#### [YOUR GOAL]
Please show every line in the entries below that includes the word "Click".

#### [DATA FOR THIS EXERCISE]
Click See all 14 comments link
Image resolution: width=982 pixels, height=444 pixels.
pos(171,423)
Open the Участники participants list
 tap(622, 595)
---
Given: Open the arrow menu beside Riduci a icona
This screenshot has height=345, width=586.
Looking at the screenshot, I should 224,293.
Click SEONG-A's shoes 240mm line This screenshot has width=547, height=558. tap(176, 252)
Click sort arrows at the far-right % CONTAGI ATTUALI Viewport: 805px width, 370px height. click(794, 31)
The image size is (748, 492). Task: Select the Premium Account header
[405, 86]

#### [RESULT BELOW]
Click See all 14 comments link
Click SEONG-A's shoes 240mm line This screenshot has width=547, height=558. tap(176, 252)
Click sort arrows at the far-right % CONTAGI ATTUALI Viewport: 805px width, 370px height. click(794, 31)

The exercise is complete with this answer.